Okuma Metni —
* * * *

Yasemin Güler
Yasemin Güler
e-posta: YAZARIN TÜM YAZILARI

En büyük sorun ekonomiymiş!

IPSOS Araştırma Şirketinin elde ettiği sonuçlar üzerine dertleşmek istiyorum bugün. Yanına bir araştırma sonucu daha ekleyeceğim ki, ülkemizin içinde bulunduğu durumun anlamına anlam katacak, öyle şahane bir tablo…

29 ülkede “2023 Eylül Tüketici Güven Endeksi, Dünyanın Endişeleri” araştırmaları gerçekleştiren kurum, ülkemizdeki katılımcılara, “Türkiye’nin en önemli sorunu nedir? Tüketici güven endeksi ne durumda?  Dünyanın endişeleri neler? Toplumların yaşadıkları ülkelerde ilk üç sıraya yerleştirdikleri en çok endişe duydukları konular neler? Türkiye’nin ekonomisinden memnuniyeti ne durumdadır? Beklentiler ne yönde? Döviz kuru beklentileri nasıl? Enflasyona yönelik beklentiler ne durumda? İşsizlik ile ilgili beklentiler de durum ne? Kişisel harcamalara yönelik beklentiler ne?” sorularını yönelterek bir sonuçlar dizisine ulaşmaya çalışmış…

Araştırmanın güven endeksi bölümünde sondan üç ülkesini yüzde 32 ile Türkiye, yüzde 33.1 ile Arjantin ve yüzde 35.1 ile Macaristan olarak sıralayabiliriz. Gözümüz aydın, yine sonuncuyuz…

Katılımcılar ülkemizin en önemli sorununu ‘ekonomi’ olarak belirlemişler ve bu sorunu ‘göçmen’  meselesi takip etmiş…

En çok endişe duyulan konular sıralamasında da enflasyon başı çekiyor, ardından yoksulluk ve sosyal eşitsizlik ile birlikte işsizlik geliyor, son olarak da yolsuzluklardan dem vuruluyor…

Her şey yoksullukla ilintili, ama dört yanıtı da ‘yoksulluk’ olarak veremeyeceğimizden çevresinden dolanmışız adeta… Bizde acayip bir pratik zeka var, yine kullanmış ve göstermişiz bu konudaki maharetimizi…

Katılımcıların büyük bölümü döviz kurlarının artacağını söylerken, enflasyonunun çok artacağı beklentisi yüzde 75’i oluşturuyor…

Her alanda, her konuda, her soruda ümitsiz vaka olduğumuzun altını kalın kalın çizmişiz araştırma katılımcıları olarak…

Ipsos’un 29 ülkede ölçtüğü tüketici güveni sıralamasında Türkiye Ağustos’ta en son sıraya düşmüştü, görüldüğü üzere Eylül ayında da sonunculuğu kimselere kaptırmadık. İçinde bulunduğumuz ekonomik durumda bu şaşırtıcı da değil zaten.

* * * *

Verilen Görev A —
Okuma metnine göre güven endeksinde son üç sırada yer alan ülkeler hangileridir ve yüzdeleri kaçtır?
Verilen Görev B —
Okuma metnine göre katılımcıların en çok endişe duyulan konularda yoksulluğun "çevresinden dolanmış" olmasının gerekçesini bir ile üç cümle arasında açıklayınız.
Kayıtların okuma metniyle herhangi bir ilgisi bulunmamaktadır.

* * * *

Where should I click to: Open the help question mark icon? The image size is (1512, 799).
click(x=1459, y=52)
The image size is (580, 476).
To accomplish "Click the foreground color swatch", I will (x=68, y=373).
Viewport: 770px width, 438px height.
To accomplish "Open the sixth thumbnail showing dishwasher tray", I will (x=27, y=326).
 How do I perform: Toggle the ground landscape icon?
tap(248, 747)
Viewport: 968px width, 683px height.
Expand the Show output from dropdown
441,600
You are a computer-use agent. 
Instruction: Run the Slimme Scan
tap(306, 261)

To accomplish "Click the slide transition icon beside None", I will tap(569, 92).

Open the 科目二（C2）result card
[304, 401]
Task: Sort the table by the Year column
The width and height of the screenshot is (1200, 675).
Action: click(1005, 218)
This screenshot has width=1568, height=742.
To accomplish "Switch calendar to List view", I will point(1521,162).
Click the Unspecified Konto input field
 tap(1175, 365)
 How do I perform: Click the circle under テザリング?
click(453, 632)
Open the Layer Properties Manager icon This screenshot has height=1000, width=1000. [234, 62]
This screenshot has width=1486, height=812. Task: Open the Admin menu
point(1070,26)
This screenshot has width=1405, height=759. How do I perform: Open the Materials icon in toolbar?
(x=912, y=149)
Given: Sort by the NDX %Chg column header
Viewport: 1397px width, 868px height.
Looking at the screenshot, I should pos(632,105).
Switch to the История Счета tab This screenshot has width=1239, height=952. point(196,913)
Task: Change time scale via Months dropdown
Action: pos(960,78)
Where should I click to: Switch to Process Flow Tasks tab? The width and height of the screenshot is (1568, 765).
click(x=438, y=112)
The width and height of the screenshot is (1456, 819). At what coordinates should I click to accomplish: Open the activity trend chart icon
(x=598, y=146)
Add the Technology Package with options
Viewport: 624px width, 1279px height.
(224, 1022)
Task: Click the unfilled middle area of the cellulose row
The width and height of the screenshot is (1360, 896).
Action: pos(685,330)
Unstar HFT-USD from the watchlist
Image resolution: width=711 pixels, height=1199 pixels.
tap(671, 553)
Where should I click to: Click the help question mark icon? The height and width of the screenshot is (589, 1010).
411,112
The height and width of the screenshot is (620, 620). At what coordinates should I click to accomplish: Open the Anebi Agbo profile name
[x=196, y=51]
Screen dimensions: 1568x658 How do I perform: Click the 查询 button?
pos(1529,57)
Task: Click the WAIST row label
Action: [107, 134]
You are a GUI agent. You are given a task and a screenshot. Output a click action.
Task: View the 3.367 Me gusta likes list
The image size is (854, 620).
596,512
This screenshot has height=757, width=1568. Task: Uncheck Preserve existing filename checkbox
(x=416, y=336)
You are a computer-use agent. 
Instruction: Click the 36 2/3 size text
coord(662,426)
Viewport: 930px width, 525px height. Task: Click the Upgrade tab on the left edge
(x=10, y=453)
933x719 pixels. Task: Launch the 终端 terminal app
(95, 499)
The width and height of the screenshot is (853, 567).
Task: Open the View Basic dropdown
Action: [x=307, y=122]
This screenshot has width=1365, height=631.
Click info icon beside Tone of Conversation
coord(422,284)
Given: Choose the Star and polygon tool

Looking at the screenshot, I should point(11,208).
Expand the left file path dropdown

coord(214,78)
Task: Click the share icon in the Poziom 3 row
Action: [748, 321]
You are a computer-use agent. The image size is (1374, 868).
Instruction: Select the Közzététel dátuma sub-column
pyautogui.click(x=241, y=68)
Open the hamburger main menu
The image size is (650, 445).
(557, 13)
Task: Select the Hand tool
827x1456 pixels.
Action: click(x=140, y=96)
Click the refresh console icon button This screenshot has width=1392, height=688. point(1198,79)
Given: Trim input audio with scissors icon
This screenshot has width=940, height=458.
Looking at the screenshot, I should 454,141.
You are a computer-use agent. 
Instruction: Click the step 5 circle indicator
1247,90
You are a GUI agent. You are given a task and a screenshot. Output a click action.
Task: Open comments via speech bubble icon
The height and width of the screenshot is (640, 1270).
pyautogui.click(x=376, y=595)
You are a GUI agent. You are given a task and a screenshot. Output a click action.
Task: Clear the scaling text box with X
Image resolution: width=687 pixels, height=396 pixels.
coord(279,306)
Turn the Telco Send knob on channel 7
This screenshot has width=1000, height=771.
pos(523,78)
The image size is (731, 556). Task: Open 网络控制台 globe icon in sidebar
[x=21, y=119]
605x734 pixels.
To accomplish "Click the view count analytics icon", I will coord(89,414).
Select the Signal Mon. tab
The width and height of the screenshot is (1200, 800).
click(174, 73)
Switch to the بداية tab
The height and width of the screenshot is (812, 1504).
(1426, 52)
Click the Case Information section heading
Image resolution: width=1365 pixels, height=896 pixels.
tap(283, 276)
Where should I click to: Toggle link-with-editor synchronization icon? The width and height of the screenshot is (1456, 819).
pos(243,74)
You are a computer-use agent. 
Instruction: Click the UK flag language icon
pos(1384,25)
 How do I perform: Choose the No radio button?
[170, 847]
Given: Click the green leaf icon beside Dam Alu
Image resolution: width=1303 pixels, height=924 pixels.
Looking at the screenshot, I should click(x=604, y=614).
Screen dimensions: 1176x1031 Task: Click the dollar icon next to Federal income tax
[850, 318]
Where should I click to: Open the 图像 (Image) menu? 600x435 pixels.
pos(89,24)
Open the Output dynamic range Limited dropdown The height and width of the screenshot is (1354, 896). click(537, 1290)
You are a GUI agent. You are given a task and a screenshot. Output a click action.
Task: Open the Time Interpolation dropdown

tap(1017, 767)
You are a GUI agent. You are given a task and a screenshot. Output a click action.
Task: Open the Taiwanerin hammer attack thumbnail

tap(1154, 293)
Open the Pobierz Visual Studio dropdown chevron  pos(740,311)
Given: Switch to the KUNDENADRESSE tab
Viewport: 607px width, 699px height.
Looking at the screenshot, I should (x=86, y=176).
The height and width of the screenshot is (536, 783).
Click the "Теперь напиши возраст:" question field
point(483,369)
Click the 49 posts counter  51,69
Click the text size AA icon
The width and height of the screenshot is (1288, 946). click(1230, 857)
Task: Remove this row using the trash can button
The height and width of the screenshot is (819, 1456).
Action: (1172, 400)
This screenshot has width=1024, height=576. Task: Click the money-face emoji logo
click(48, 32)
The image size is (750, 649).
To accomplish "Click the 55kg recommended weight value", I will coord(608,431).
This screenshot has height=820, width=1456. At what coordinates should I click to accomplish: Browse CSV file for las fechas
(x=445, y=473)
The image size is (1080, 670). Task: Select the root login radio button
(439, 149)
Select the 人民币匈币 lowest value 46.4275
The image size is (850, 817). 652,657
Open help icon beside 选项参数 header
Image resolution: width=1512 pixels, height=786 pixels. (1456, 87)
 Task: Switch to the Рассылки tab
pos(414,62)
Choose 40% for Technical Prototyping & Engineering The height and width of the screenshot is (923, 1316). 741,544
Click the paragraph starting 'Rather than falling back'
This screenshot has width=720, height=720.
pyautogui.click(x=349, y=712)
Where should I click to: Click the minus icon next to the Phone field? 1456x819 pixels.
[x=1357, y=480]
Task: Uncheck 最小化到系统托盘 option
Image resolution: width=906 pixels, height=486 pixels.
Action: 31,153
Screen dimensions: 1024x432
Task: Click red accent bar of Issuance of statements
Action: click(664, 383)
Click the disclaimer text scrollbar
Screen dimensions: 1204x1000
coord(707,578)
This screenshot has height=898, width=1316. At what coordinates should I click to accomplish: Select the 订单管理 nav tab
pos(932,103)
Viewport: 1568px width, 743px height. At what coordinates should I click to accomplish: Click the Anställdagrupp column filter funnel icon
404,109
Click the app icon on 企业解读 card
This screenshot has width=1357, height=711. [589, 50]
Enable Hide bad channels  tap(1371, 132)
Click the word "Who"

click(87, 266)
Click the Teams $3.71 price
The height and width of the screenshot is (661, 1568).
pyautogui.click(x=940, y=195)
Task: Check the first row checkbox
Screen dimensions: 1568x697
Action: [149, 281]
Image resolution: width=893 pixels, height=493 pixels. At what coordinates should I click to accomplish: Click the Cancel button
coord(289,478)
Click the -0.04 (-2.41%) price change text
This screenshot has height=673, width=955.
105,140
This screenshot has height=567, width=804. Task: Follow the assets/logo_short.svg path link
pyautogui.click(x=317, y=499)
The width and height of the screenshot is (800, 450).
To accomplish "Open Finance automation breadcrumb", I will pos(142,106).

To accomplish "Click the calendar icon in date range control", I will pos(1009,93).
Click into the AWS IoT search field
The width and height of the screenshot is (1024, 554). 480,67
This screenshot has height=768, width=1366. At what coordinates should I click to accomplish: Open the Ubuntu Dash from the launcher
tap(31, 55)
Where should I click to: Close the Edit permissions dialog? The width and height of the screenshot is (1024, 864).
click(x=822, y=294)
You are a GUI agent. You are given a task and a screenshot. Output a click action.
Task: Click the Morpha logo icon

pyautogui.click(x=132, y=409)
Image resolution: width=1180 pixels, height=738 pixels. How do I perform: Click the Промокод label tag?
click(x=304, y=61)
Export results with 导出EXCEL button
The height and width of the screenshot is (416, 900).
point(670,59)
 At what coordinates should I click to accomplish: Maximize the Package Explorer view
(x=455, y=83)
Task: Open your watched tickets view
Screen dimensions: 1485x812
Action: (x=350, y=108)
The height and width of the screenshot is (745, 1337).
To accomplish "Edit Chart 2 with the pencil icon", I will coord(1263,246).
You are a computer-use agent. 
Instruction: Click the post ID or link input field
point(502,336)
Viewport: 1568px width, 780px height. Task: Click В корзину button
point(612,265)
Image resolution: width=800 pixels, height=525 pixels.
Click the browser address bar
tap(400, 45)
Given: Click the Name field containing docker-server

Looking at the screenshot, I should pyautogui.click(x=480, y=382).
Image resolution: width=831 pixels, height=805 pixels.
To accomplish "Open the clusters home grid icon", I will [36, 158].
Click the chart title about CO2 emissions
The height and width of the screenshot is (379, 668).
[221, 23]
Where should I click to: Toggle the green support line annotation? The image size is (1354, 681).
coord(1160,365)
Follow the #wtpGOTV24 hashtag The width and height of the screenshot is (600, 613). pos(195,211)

* * * *

Örnek Yanıt A —
Türkiye yüzde 32, Arjantin yüzde 33.1 ve Macaristan yüzde 35.1 ile son üç sıradadır.

Örnek Yanıt B —
Okuma metnine göre sıralanan her şey yoksullukla ilintilidir. Ancak dört yanıtın dördü de "yoksulluk" olarak verilemeyeceğinden katılımcılar enflasyon, yoksulluk ve sosyal eşitsizlik, işsizlik ve yolsuzluk gibi ona bağlı konuları sıralamıştır.